Security researchers at Bitdefender disclosed a new way of exploiting a flaw in Intel chips.
Speculative execution attacks
As Spectre, Meltdown and other similar attacks, the SWAPGS attack takes advantage of speculative execution, a functionality that seeks to speed-up the CPU by "guessing" which instructions might come next: however, the discarded instructions can leave traces in the system’s caches, that can be observed by attackers and can provides information such as passwords, encryption keys, tokens, access credentials, or pointers or addresses that would allow them to perform privilege escalation.
The SWAPGS attack
This new attack (in effect, a variant of the Spectre V1 attack) takes advantage of SWAPGS, a system instruction that is used by the operating system to switch between two Model Specific Registers:
In x86-64 mode, only the FS and GS registers participate in a limited form of segmentation; only their base addresses are used to calculate effective addresses. Due in part to the requirement for per-CPU data, as well as the design of AMD's SYSCALL/SYSRET instructions in long mode, the GS register often holds a base address to a structure containing per-CPU data.

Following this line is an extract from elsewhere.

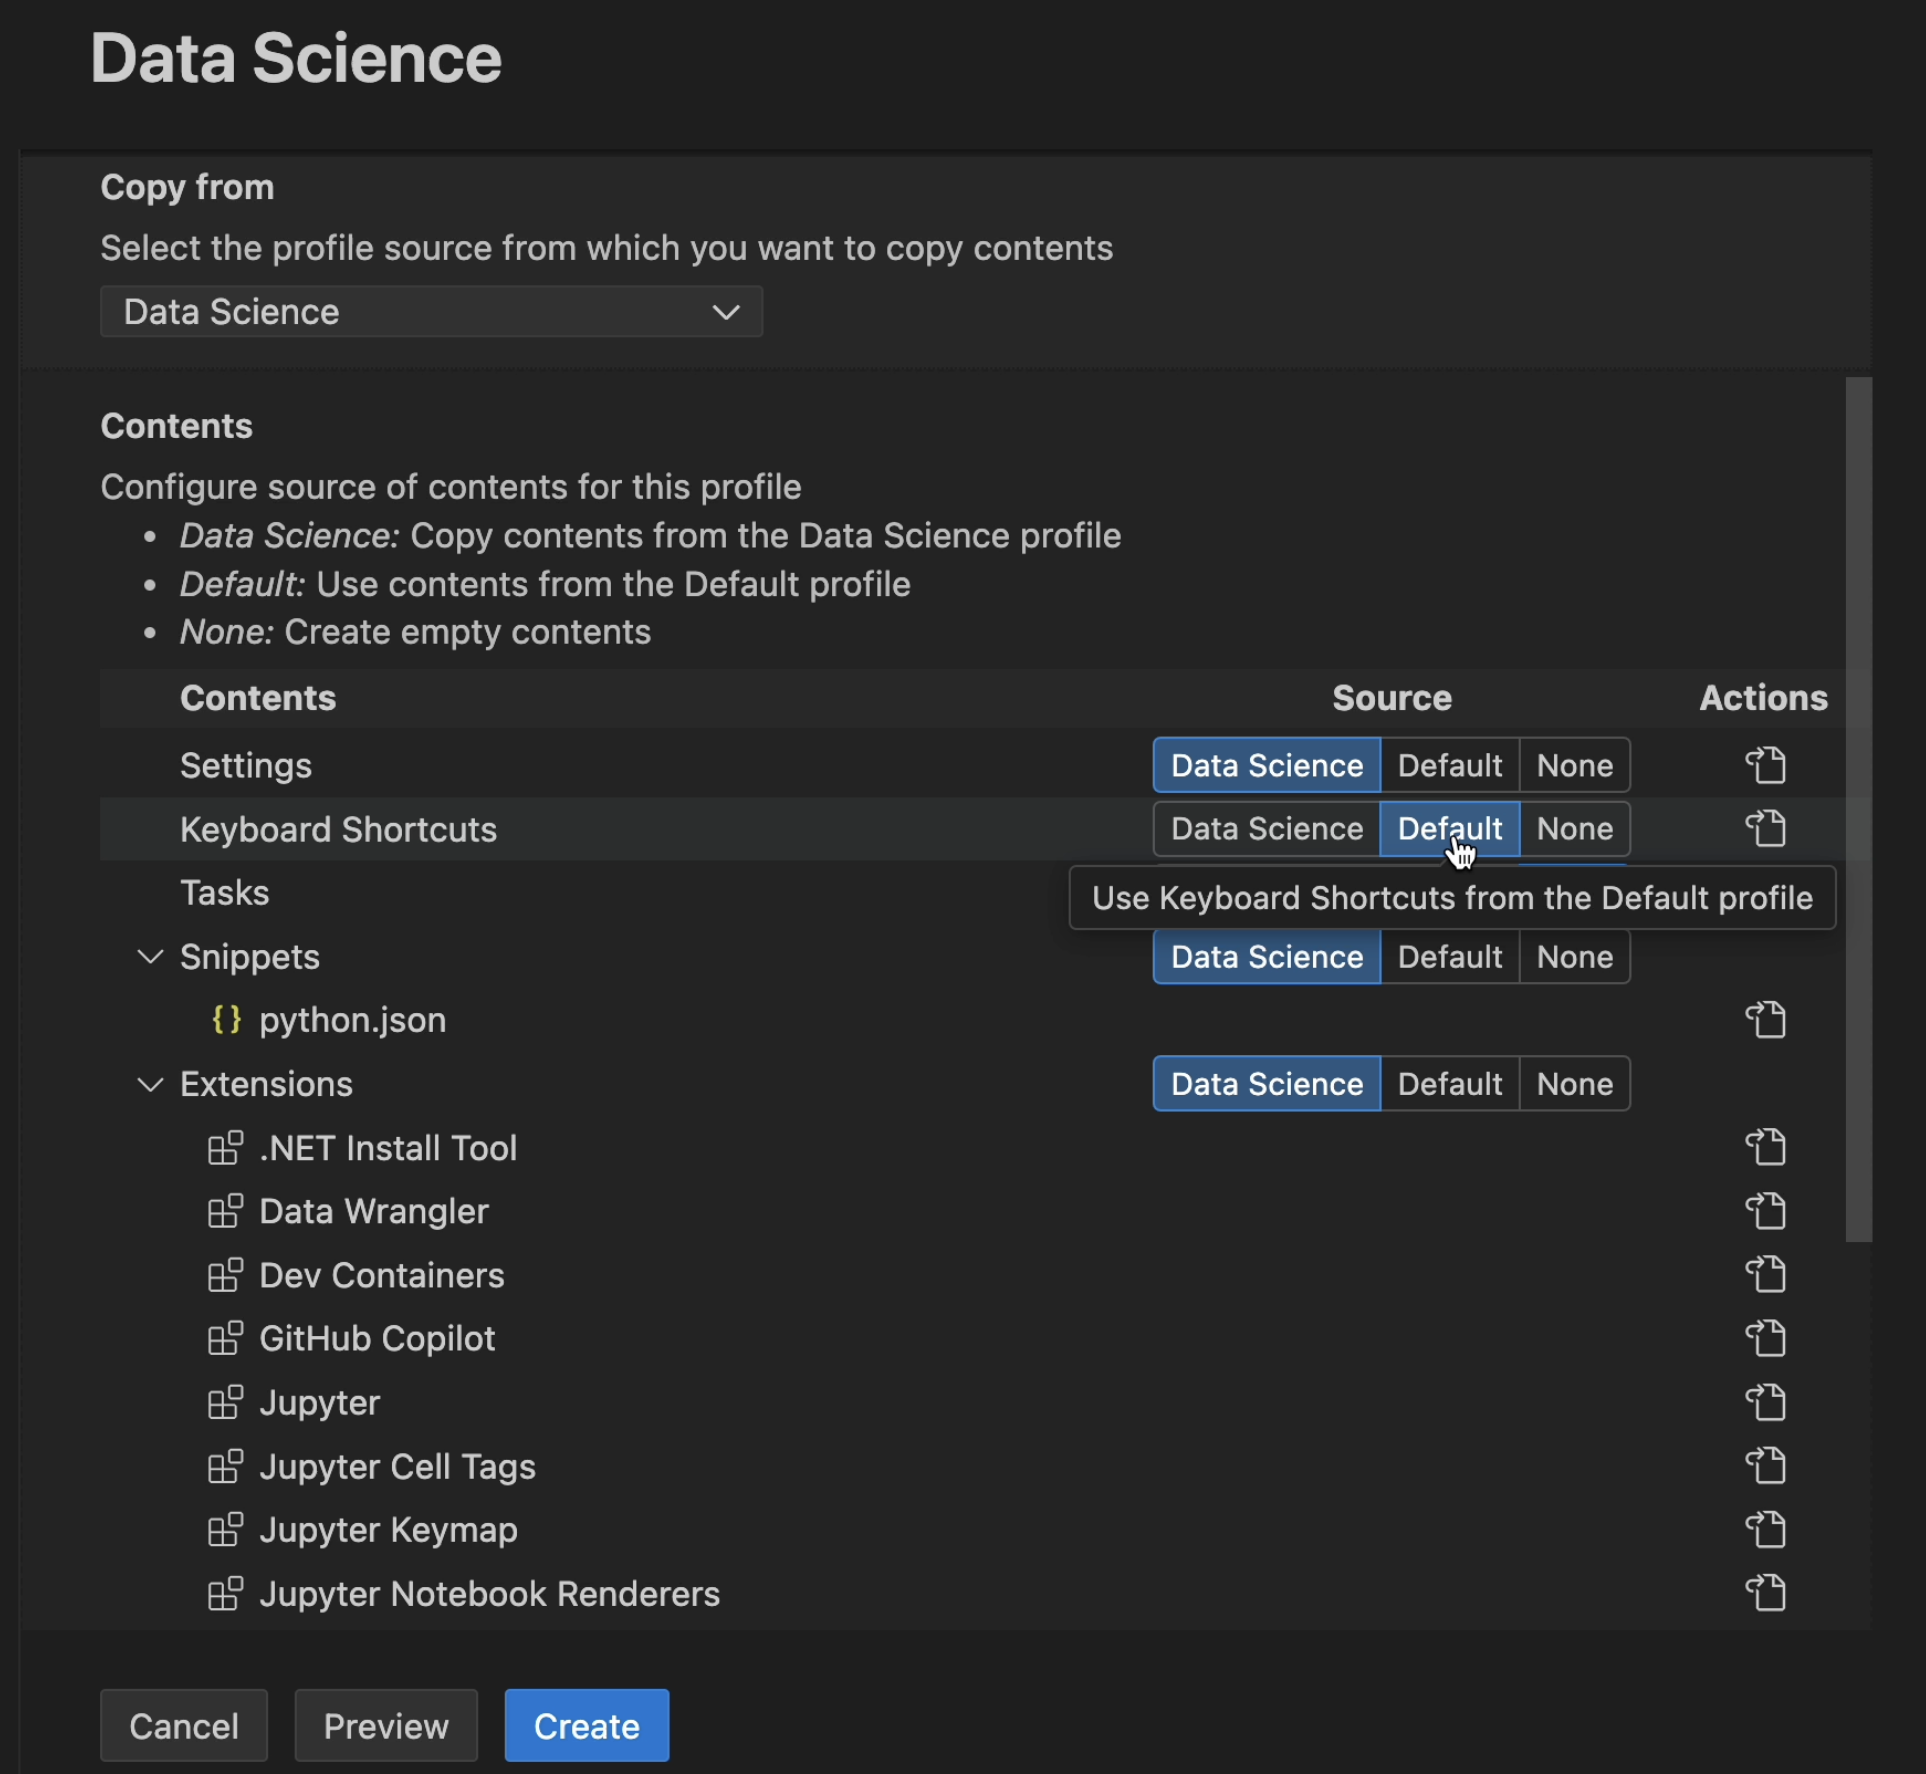The image size is (1926, 1774).
Task: Select Dev Containers extension entry
Action: click(x=379, y=1274)
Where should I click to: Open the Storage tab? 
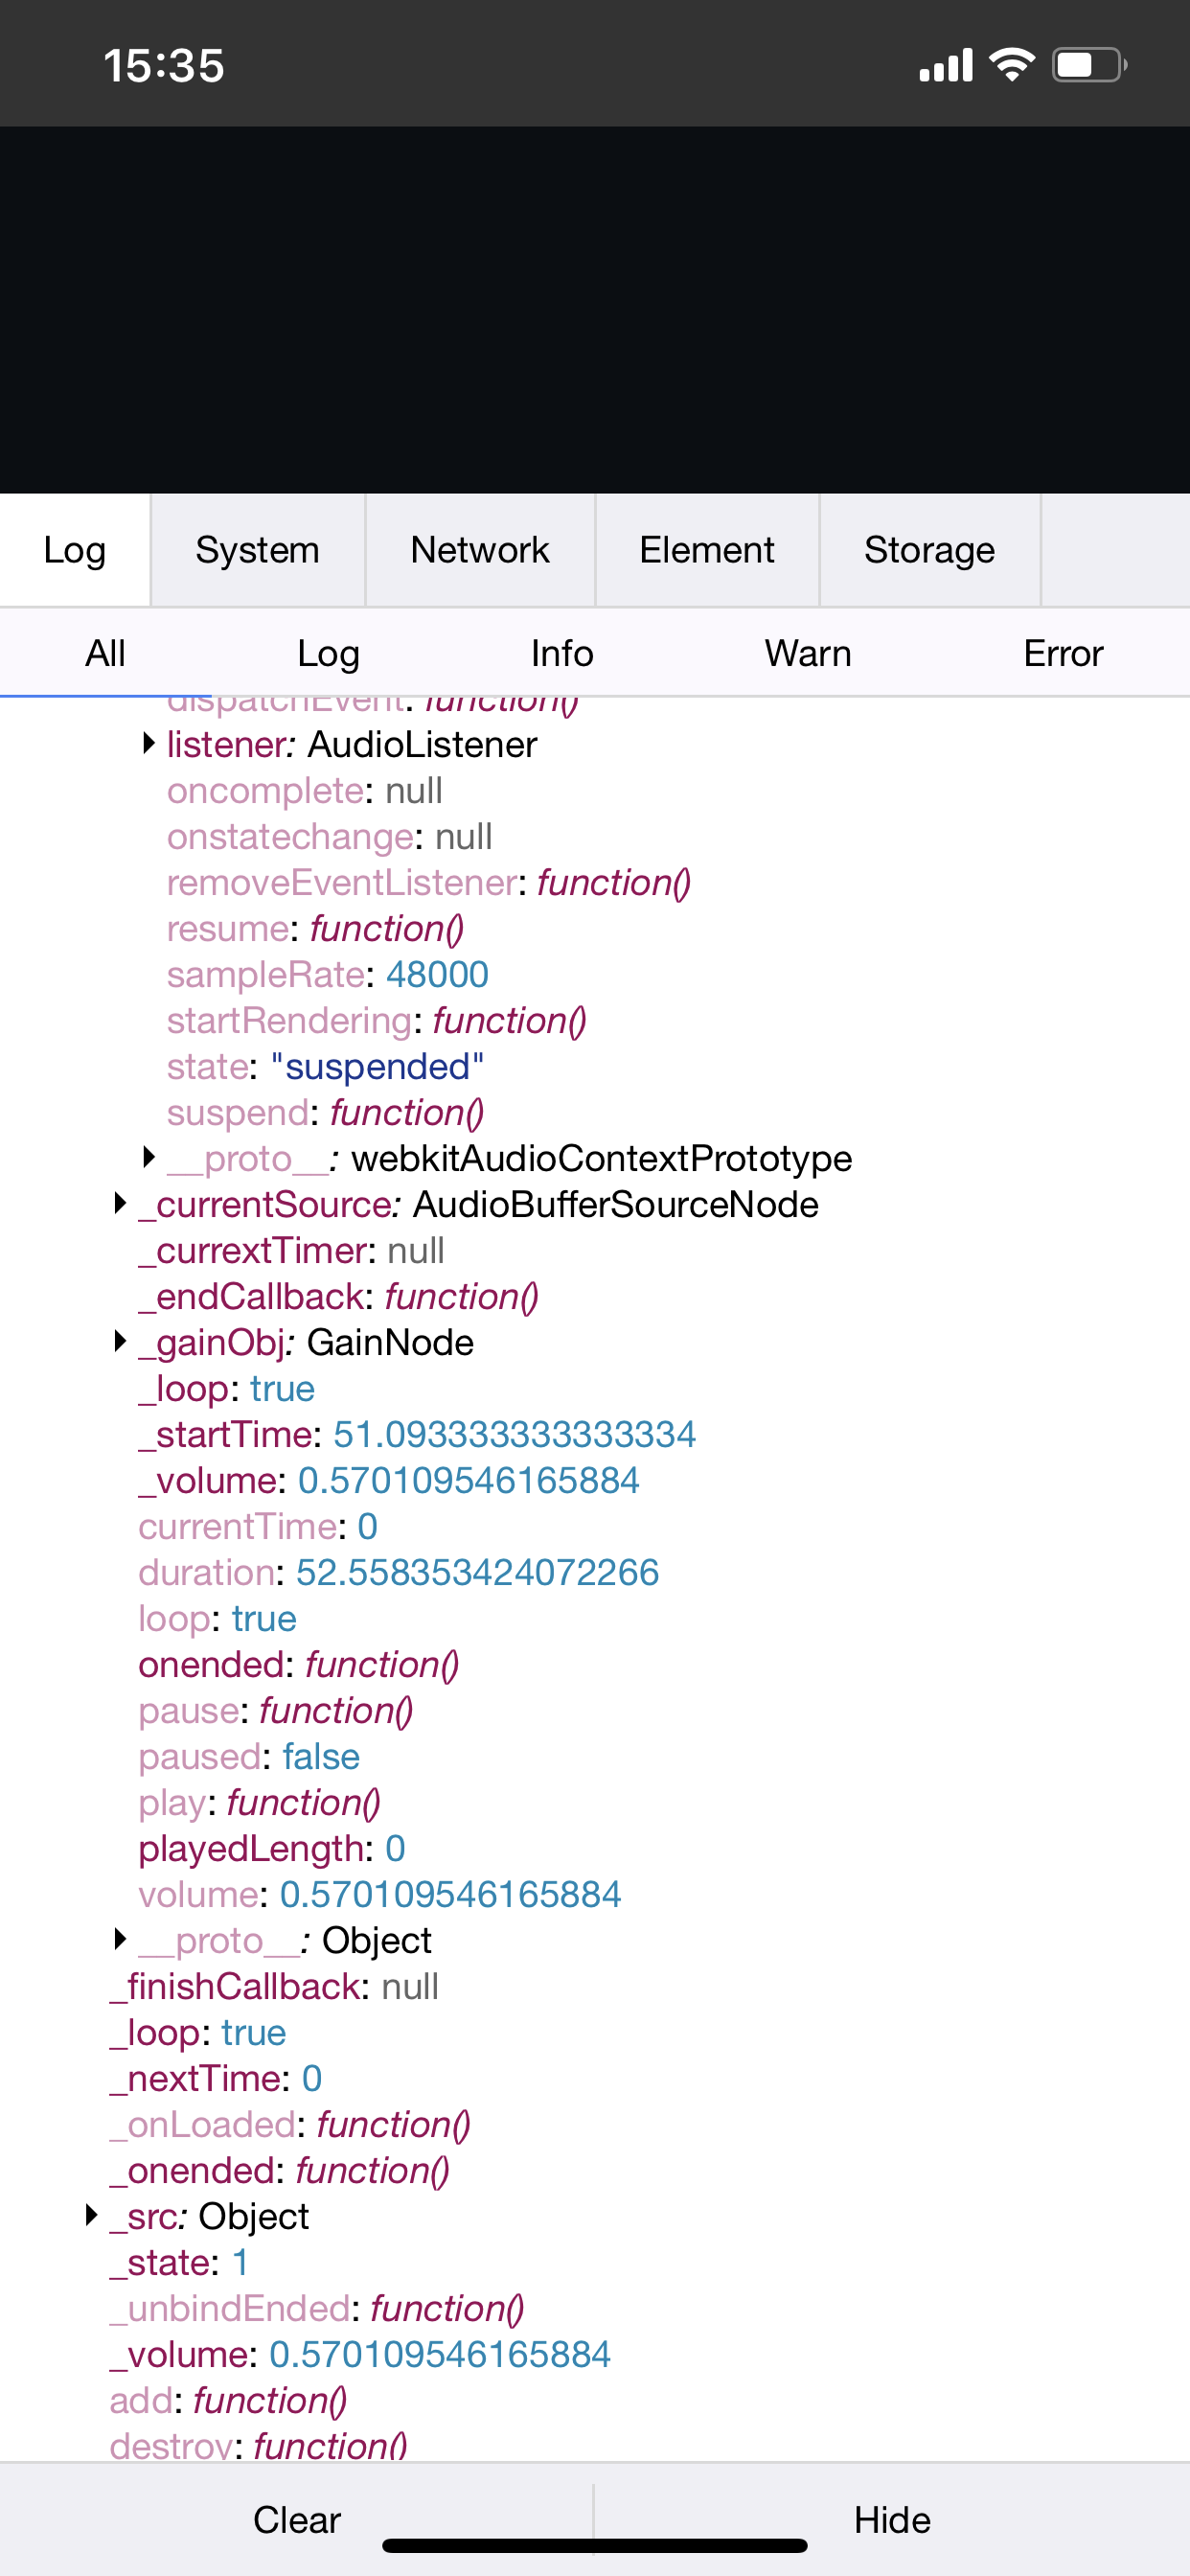pyautogui.click(x=929, y=550)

To facilitate using GS to store kernel data (its 'original' intention was to be used in conjunction with SYSCALL/SYSRET), a 'SWAPGS' instruction is present in long mode, which swaps the values in the KernelGSBase and GSBase Model Specific Registers. Since the processor will use the value in the GSBase MSR as the base address of GS, KernelGSBase allows the kernel to 'save' another base address.
The typical use of SWAPGS is to keep the 'user' GS (which likely has a base address of 0) in the GSBase MSR, and the address of the kernel's per-CPU structure in KernelGSBase. Upon entry to Ring 0 (through a system call, software interrupt, or some other method), the kernel will use SWAPGS so accessing
[GS:0]will get the pointer to the kernel data. Upon leaving Ring 0, SWAPGS will be called again, to switch GS back to the 'user' GS.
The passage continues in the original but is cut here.